On 15 September 1864, Stephens, returning from his office in Aldersgate Street with Henry Charles, collapsed and died at Farringdon station. His son boarded a train believing his father was in the crowd behind him, and only learned of his missing father's death later that evening.

Stephens was mourned in London as well as in Finchley. In addition to Michael Faraday, among his personal friends were John Glover, Queen Victoria's librarian; Thomas Sopwith, geologist and mining engineer; and Sir Benjamin Ward Richardson, eminent doctor and physiologist. At his funeral it was said that although Stephens's life had been given to the service of science, he had a great yearning for literature and the arts and a great love of justice.

He was buried in St Marylebone Cemetery, Finchley, where a monument commemorates him and other members of his family. The family name is commemorated as a street name, Stephens Way, in Redbourn, Hertfordshire.

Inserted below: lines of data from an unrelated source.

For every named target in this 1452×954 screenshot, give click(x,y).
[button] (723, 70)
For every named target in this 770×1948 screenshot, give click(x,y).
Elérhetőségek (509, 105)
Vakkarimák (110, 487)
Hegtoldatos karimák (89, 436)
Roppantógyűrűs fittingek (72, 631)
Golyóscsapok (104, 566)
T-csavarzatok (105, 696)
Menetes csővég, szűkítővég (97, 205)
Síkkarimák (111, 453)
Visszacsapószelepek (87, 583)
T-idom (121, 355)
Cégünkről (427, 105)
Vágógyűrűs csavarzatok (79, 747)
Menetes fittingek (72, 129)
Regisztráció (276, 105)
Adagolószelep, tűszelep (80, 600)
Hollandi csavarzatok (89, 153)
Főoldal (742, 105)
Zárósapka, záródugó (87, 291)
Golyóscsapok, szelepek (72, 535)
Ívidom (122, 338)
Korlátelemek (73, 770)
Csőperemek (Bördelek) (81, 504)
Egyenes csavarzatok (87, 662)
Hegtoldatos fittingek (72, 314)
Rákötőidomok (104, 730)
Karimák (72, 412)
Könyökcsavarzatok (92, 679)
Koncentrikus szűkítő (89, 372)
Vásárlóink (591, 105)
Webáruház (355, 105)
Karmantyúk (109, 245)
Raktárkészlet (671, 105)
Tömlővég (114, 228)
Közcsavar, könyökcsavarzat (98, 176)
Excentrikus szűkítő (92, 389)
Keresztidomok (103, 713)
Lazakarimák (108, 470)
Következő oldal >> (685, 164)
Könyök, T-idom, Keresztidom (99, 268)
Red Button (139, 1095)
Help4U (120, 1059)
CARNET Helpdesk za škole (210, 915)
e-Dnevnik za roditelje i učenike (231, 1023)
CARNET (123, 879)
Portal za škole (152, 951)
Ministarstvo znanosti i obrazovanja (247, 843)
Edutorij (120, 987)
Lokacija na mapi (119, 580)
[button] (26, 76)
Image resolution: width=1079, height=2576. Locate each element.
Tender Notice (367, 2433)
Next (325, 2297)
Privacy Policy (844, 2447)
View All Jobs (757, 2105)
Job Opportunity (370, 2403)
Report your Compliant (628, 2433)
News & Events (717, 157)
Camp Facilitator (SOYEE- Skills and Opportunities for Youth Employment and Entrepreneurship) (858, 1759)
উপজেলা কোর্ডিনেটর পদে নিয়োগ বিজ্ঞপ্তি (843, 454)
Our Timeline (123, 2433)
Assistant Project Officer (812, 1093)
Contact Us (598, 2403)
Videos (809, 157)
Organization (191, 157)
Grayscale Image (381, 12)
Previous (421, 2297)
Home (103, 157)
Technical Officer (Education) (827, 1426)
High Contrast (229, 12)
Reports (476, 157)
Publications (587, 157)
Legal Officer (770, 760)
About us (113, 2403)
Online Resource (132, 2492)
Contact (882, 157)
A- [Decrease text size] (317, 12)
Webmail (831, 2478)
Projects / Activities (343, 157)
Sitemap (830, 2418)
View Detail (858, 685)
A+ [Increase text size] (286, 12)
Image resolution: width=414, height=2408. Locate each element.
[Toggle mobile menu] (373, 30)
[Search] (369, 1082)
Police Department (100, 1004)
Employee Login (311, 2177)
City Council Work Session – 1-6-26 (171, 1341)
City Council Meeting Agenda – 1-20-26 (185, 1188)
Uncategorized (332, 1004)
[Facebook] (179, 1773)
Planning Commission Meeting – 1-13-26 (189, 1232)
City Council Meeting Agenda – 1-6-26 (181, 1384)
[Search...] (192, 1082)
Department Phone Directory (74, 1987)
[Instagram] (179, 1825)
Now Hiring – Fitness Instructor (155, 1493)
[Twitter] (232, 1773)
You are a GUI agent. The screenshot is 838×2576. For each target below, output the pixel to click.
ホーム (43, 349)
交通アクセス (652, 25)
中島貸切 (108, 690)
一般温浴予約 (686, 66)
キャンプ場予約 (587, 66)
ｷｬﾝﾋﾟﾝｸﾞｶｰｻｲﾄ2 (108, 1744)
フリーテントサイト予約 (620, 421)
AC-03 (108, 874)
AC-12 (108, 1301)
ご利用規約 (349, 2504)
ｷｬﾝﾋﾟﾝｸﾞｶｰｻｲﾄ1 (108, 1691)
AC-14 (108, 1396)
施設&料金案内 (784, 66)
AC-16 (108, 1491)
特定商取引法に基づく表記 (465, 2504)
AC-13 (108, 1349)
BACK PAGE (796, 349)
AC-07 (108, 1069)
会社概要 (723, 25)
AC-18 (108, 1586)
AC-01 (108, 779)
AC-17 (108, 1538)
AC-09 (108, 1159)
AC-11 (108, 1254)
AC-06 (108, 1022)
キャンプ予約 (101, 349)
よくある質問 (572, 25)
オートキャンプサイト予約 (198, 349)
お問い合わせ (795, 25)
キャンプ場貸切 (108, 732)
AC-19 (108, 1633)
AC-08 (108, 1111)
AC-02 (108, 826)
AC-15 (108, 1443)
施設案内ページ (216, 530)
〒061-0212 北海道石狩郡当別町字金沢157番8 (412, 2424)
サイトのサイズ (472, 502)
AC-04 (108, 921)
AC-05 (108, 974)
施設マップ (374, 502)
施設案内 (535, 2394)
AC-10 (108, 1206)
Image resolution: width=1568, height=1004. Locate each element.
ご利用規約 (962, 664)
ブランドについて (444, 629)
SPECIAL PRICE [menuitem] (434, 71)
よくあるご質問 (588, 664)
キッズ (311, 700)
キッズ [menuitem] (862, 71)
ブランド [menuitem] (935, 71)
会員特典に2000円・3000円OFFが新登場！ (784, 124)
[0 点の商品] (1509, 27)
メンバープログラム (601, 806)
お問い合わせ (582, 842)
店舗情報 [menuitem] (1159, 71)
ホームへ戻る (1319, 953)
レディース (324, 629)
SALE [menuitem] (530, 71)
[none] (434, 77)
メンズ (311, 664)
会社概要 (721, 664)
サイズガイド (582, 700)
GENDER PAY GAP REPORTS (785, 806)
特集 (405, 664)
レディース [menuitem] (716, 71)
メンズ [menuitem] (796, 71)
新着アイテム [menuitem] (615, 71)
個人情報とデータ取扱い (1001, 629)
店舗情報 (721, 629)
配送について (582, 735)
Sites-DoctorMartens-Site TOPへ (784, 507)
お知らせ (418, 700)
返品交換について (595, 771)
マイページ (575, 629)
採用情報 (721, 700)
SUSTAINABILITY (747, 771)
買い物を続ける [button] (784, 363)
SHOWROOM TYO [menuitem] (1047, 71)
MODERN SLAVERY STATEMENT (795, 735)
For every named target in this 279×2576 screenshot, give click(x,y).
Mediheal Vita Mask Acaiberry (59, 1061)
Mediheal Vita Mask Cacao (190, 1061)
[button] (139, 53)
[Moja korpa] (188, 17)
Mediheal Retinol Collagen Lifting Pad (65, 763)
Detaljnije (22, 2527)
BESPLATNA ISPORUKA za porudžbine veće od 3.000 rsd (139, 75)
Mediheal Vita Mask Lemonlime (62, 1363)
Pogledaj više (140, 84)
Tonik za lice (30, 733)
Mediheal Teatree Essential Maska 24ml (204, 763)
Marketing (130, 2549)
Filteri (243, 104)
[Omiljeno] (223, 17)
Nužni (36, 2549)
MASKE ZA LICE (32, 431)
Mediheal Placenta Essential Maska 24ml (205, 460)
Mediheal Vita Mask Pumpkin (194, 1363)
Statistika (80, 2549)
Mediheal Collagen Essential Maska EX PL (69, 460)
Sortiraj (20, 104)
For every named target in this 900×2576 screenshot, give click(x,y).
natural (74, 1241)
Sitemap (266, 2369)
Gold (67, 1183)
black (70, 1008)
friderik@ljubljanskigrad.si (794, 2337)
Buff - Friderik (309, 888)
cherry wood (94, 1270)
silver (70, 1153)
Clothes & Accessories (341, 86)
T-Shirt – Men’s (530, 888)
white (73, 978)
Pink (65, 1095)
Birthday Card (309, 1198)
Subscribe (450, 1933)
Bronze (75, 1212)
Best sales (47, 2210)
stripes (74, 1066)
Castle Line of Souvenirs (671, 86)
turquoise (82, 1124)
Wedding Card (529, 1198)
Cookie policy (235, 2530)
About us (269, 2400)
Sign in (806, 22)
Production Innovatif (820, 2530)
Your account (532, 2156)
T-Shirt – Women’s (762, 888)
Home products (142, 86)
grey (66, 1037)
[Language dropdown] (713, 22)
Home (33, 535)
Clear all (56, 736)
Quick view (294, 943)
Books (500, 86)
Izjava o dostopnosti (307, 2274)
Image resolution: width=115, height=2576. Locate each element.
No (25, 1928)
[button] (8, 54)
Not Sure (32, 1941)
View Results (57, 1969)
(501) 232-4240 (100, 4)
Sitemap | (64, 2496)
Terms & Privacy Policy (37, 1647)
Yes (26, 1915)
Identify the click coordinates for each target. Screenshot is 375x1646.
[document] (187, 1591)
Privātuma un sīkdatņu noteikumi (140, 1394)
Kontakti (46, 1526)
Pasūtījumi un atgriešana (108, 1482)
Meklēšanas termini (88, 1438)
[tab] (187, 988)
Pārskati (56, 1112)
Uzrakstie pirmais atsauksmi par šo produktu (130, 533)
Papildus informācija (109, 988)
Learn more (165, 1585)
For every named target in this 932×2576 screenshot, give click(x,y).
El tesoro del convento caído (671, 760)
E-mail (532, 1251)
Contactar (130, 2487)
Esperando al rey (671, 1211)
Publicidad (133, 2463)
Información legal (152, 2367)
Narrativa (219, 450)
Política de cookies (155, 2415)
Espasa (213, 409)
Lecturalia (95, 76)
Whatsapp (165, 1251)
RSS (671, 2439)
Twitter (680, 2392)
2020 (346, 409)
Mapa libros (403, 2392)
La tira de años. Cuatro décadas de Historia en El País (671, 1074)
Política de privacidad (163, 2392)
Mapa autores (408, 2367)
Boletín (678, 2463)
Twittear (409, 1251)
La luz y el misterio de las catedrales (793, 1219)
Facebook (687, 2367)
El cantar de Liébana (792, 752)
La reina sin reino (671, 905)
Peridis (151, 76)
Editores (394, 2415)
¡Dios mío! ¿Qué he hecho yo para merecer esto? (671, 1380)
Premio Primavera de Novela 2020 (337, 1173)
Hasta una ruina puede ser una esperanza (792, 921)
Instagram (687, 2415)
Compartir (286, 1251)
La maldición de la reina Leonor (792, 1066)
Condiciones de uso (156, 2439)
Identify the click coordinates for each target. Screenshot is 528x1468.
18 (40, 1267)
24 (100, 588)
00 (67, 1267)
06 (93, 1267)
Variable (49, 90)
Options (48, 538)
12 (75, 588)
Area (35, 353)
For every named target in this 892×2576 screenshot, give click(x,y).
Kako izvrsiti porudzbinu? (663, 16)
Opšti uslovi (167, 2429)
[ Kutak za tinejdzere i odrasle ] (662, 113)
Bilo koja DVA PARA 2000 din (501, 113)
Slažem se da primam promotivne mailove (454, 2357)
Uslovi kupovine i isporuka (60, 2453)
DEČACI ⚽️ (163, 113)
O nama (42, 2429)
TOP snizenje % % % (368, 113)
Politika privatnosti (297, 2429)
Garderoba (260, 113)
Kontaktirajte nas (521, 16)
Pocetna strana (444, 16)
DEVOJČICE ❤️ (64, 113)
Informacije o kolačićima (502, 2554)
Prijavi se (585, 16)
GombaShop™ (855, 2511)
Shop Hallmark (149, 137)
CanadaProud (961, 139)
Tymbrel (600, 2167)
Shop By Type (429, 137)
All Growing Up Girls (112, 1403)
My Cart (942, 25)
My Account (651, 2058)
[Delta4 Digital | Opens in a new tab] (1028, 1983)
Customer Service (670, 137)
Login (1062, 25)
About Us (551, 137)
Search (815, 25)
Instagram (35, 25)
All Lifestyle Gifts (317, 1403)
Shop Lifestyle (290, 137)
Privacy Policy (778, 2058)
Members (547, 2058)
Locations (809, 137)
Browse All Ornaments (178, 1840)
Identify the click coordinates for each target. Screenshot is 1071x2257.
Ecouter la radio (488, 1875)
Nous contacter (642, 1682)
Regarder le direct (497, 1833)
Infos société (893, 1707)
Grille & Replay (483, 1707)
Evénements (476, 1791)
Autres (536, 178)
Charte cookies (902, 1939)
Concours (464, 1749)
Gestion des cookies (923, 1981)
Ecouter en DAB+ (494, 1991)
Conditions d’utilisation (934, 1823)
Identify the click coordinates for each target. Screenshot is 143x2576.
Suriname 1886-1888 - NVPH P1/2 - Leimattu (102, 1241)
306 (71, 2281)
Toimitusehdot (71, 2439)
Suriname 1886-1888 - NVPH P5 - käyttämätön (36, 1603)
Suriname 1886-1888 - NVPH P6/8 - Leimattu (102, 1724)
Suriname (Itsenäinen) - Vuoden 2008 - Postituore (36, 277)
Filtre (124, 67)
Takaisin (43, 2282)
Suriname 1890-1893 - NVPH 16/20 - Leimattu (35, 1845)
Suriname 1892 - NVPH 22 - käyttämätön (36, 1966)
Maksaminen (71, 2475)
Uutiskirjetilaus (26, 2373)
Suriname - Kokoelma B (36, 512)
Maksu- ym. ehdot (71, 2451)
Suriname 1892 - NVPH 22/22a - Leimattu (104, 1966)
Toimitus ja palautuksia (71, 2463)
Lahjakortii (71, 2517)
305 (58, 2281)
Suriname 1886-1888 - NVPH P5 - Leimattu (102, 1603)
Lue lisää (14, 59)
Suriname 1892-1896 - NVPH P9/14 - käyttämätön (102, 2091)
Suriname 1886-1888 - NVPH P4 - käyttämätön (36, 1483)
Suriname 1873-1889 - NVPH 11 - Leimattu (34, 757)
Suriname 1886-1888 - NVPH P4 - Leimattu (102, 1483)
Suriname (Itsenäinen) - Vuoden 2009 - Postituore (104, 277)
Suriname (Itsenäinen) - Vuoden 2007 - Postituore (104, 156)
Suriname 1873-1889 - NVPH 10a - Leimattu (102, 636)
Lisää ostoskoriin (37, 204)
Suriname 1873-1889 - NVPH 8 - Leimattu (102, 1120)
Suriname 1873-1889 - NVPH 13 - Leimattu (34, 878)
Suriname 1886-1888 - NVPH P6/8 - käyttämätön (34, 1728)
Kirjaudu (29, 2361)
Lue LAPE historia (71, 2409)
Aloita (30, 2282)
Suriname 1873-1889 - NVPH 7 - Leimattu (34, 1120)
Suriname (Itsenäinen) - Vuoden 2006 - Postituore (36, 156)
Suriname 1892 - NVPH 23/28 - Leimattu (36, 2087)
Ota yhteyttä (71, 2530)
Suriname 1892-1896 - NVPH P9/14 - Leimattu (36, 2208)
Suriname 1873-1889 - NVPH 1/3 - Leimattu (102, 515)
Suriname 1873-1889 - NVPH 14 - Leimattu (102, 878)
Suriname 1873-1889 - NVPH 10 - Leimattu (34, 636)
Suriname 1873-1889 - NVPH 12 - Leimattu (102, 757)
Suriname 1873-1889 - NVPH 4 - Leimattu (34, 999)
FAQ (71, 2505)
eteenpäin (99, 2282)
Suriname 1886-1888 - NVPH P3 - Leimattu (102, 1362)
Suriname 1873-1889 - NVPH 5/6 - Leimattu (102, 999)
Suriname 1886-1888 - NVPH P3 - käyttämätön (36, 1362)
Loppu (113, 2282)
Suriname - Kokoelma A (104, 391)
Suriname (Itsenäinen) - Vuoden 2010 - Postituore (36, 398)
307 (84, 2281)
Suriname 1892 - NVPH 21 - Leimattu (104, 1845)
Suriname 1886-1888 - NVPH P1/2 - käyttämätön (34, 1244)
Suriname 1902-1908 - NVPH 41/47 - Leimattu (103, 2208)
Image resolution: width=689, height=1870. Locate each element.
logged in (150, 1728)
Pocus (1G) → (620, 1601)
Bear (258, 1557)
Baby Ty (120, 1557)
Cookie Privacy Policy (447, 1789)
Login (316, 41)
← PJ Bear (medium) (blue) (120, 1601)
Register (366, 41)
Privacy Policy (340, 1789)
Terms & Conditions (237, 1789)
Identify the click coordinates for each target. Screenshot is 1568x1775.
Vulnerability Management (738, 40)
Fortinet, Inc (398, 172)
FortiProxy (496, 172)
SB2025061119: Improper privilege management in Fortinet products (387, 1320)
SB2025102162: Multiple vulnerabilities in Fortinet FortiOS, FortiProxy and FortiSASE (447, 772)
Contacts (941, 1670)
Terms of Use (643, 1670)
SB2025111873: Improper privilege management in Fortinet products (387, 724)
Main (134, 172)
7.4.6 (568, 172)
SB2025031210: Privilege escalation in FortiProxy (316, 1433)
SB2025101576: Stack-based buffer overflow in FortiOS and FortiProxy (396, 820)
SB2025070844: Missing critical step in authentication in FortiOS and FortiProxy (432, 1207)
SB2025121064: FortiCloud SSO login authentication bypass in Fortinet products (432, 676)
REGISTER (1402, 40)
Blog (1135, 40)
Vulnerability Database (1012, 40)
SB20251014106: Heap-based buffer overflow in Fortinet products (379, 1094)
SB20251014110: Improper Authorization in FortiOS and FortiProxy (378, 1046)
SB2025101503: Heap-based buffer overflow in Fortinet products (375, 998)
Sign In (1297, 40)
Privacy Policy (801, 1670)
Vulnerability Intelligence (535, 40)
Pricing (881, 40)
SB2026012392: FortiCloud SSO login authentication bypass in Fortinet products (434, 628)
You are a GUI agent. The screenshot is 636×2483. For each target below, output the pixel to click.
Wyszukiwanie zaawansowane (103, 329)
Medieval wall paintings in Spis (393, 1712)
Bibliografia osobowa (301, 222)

The company founded by Stephens continued for more than a century after his death. Stephens's eldest son Henry Charles Stephens (1841–1918), known to his friends as "Inky", ran the company until his death in 1918, was an entrepreneur and philanthropist and also MP for Hornsey and Finchley from 1887 until 1900.

==The Stephens Collection==

A small museum – The Stephens Collection – in Finchley, north London, features the history of the Stephens family and the eponymous ink company, with a section on the development of writing materials. The museum is located in a new visitor centre in the former stables block at Avenue House, the home of Henry "Inky" Stephens from 1874 until his death in 1918. In his will he bequeathed Avenue House and his ten acres of gardens to the 'people of Finchley', held in trust by the Finchley Urban District Council so long as it was kept open 'for the use and enjoyment always of the people'.

The house and grounds, now known as Stephens House and Gardens, are run by the Avenue House Estate Trust, a local charity, for public benefit and as a memorial to Stephens and his son Henry Charles.